Antecedentes antiguos
Durante los primeros siglos, las comunidades cristianas proclamaban lecturas de la Escritura en el contexto de la celebración eucarística, pero todavía no existía un leccionario romano completo en el sentido moderno. Los textos podían encontrarse dentro de los propios libros bíblicos, acompañados por indicaciones que señalaban cuándo debía comenzar y terminar cada lectura.
Con el desarrollo de la liturgia apareció la necesidad de organizar de forma más práctica los pasajes destinados a la proclamación. La tradición romana conoció diversos sistemas que coexistieron durante siglos. Los testimonios más antiguos de una ordenación sistemática de las lecturas romanas corresponden a capitularios de los siglos VII y VIII.
Los capitularios
El primer estadio consistió en reunir las indicaciones marginales de la Biblia en listas independientes. Estas listas señalaban cada pasaje mediante sus palabras iniciales y finales, antes de que la división bíblica en capítulos y versículos facilitara la localización de los textos.

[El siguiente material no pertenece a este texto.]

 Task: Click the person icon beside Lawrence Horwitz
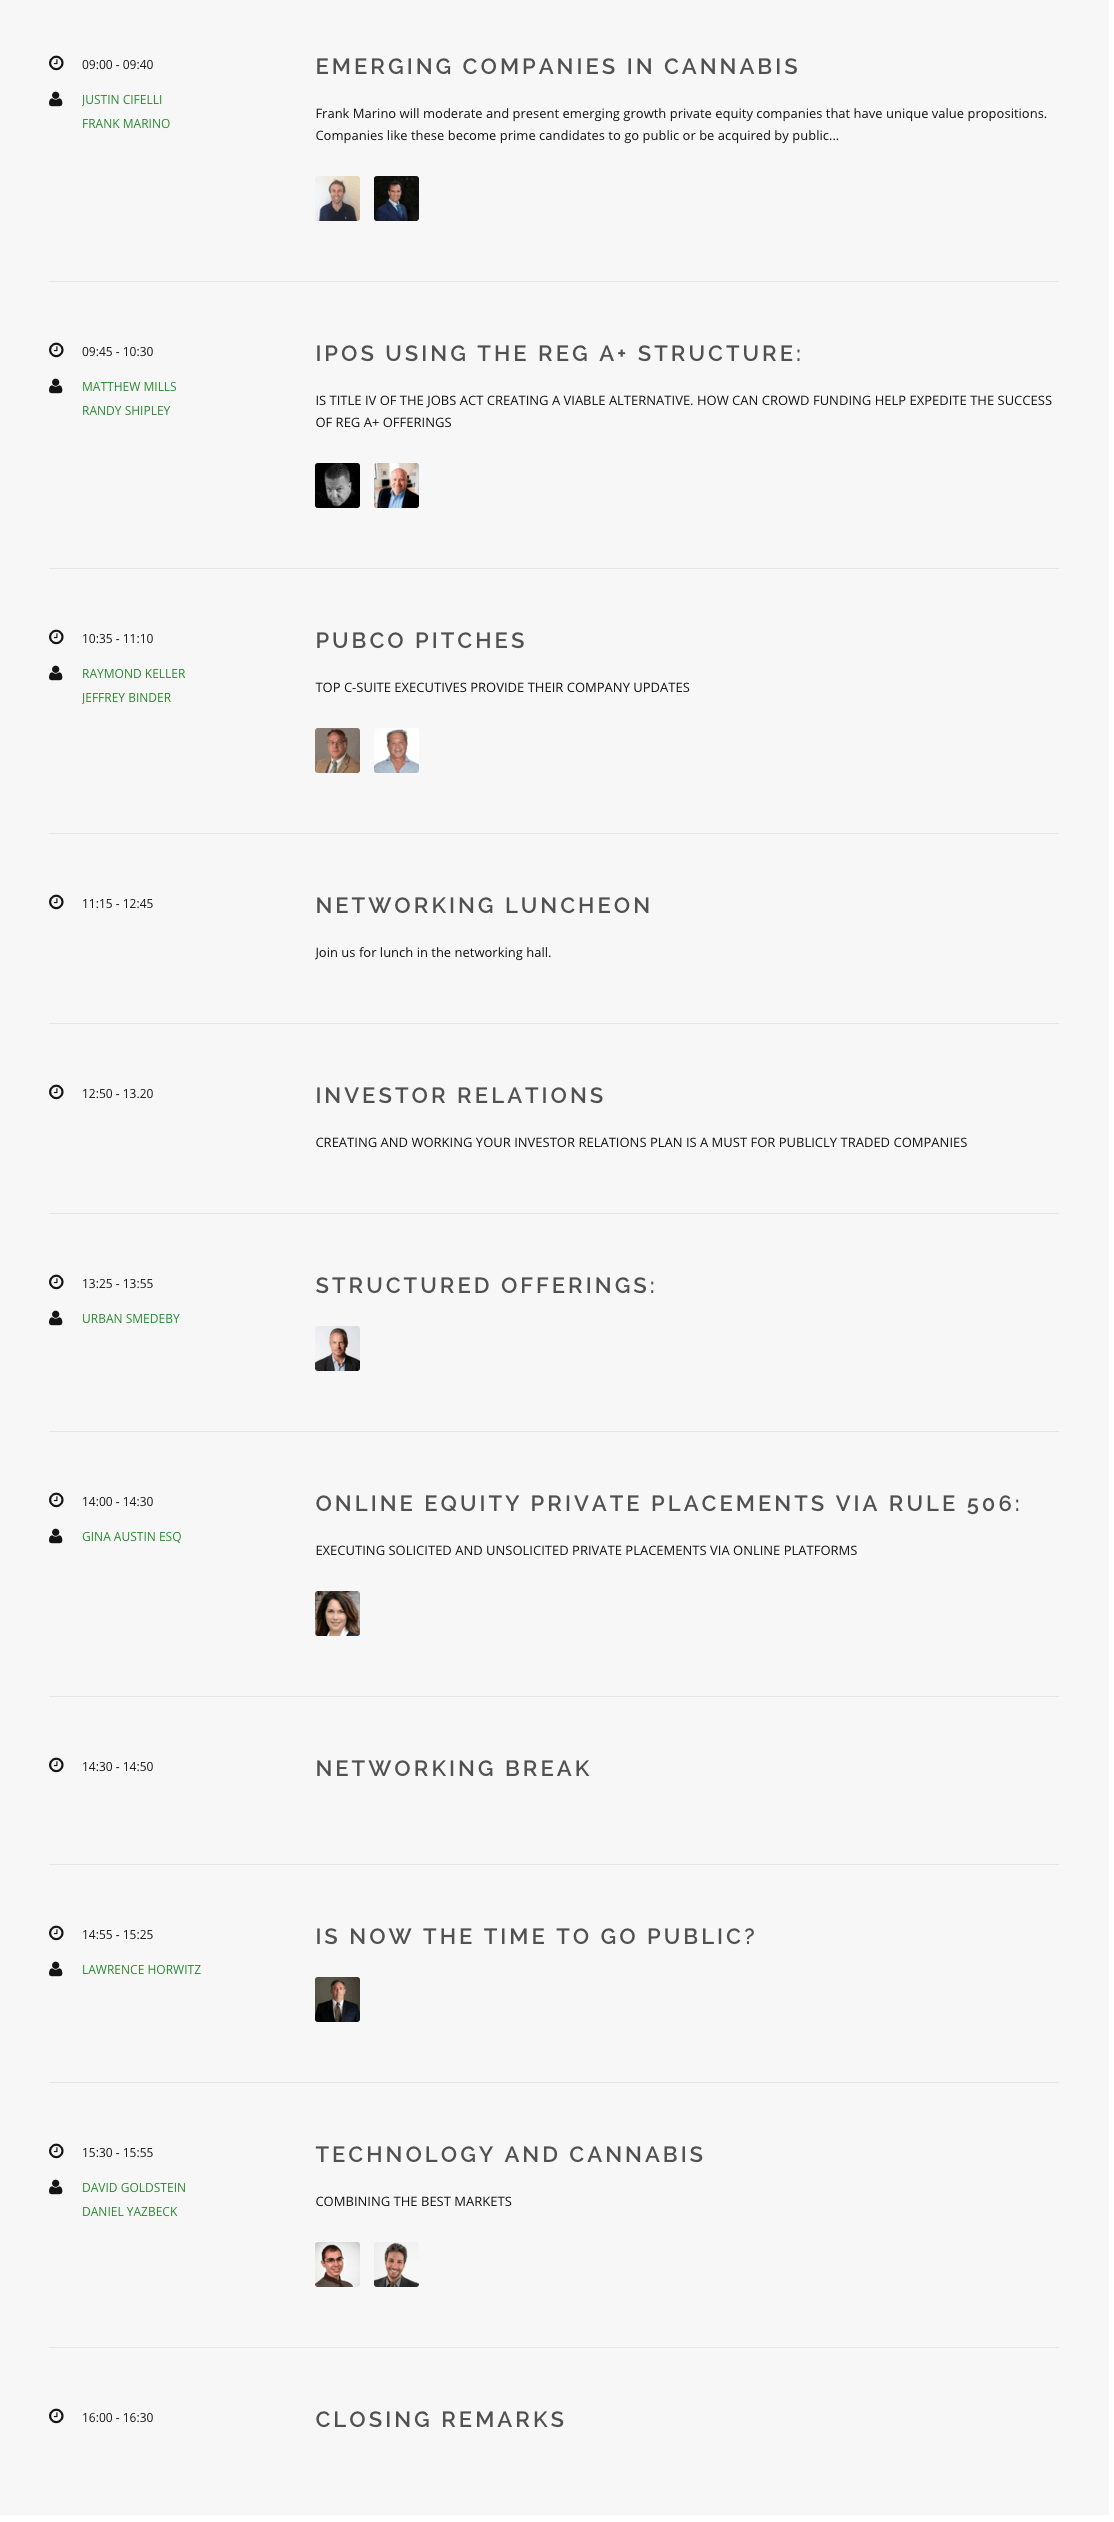click(56, 1969)
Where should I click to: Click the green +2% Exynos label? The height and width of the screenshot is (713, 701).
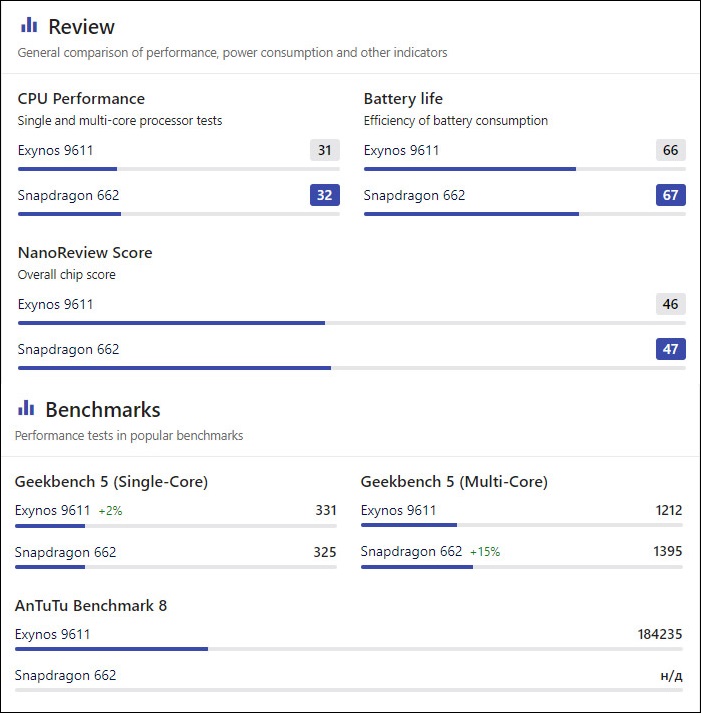[110, 511]
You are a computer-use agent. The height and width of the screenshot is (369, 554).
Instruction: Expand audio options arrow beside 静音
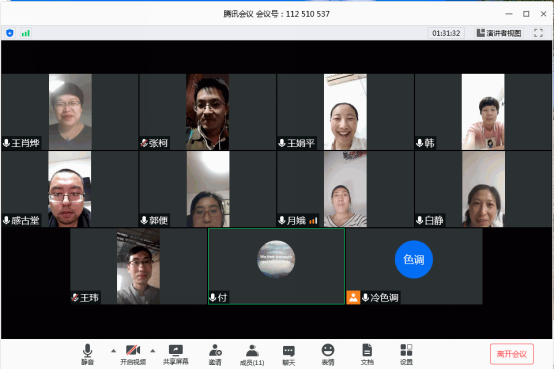click(113, 351)
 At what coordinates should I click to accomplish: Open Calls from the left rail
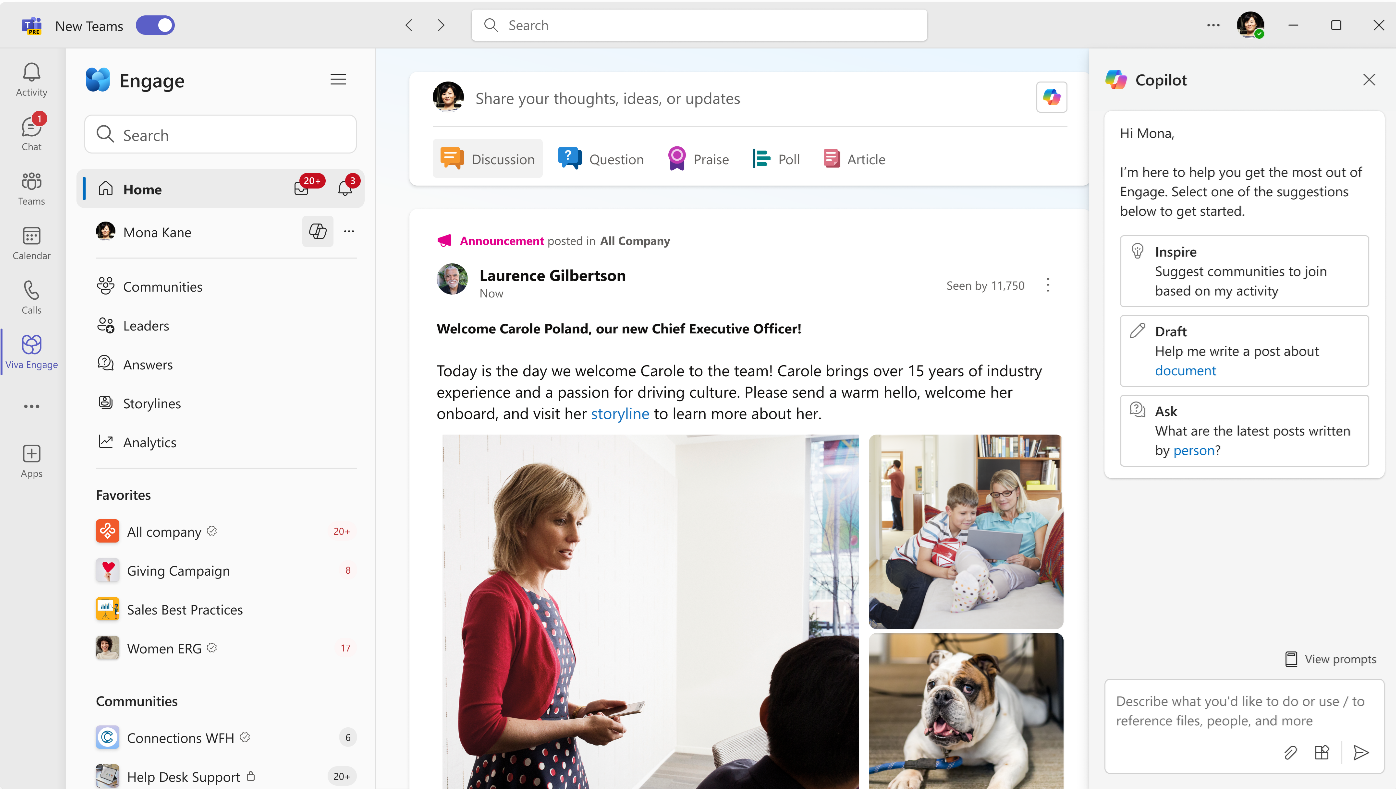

Existían dos clases principales:
- El capitulare lectionum, que contenía las lecturas distintas del Evangelio.
- El capitulare evangeliorum, dedicado a los pasajes evangélicos.
Este procedimiento resultaba práctico porque permitía localizar una lectura sin copiarla íntegramente. Sin embargo, exigía utilizar simultáneamente el capitulario y el libro bíblico correspondiente.
El epistolario y el evangeliario
Más adelante aparecieron libros que reproducían íntegramente los textos destinados a la liturgia. Las lecturas no evangélicas formaron el epistolario, también llamado apostolario, mientras que las lecturas evangélicas dieron lugar al evangeliario.
Ambas colecciones tuvieron inicialmente un desarrollo separado. El epistolario reunía lecturas tomadas del Antiguo Testamento, de las cartas apostólicas y de otros escritos del Nuevo Testamento. El evangeliario contenía las perícopas de los cuatro Evangelios.
Con el tiempo, algunos libros reunieron ambos tipos de lecturas. El comes o liber comitis podía contener las lecturas apostólicas y, en ciertos casos, también las evangélicas.
El evangeliario recibió con frecuencia un tratamiento artístico especialmente solemne. Sus manuscritos podían presentar ornamentación abundante, encuadernaciones preciosas y un lugar destacado dentro de la celebración. El libro de las lecturas no evangélicas, aunque litúrgicamente necesario, no alcanzó siempre el mismo grado de ornamentación.
El leccionario medieval
La evolución del calendario litúrgico modificó progresivamente la organización de las lecturas. El crecimiento del ciclo temporal y del santoral, junto con la incorporación de nuevas fiestas, hizo que los libros litúrgicos tuvieran que adaptarse continuamente.
El sistema medieval combinaba lecturas bíblicas, homilías patrísticas y narraciones de santos. En el Oficio divino, los homiliarios reunían textos de los Padres de la Iglesia, mientras que las colecciones hagiográficas proporcionaban relatos sobre la vida, el martirio y los milagros de los santos. La palabra legendario designaba particularmente estas colecciones narrativas.
La tradición medieval también desarrolló la scriptura occurrens, es decir, la lectura continuada de determinados libros bíblicos a lo largo de una parte del año litúrgico. Este principio coexistía con interrupciones motivadas por los tiempos fuertes, las fiestas y las celebraciones propias.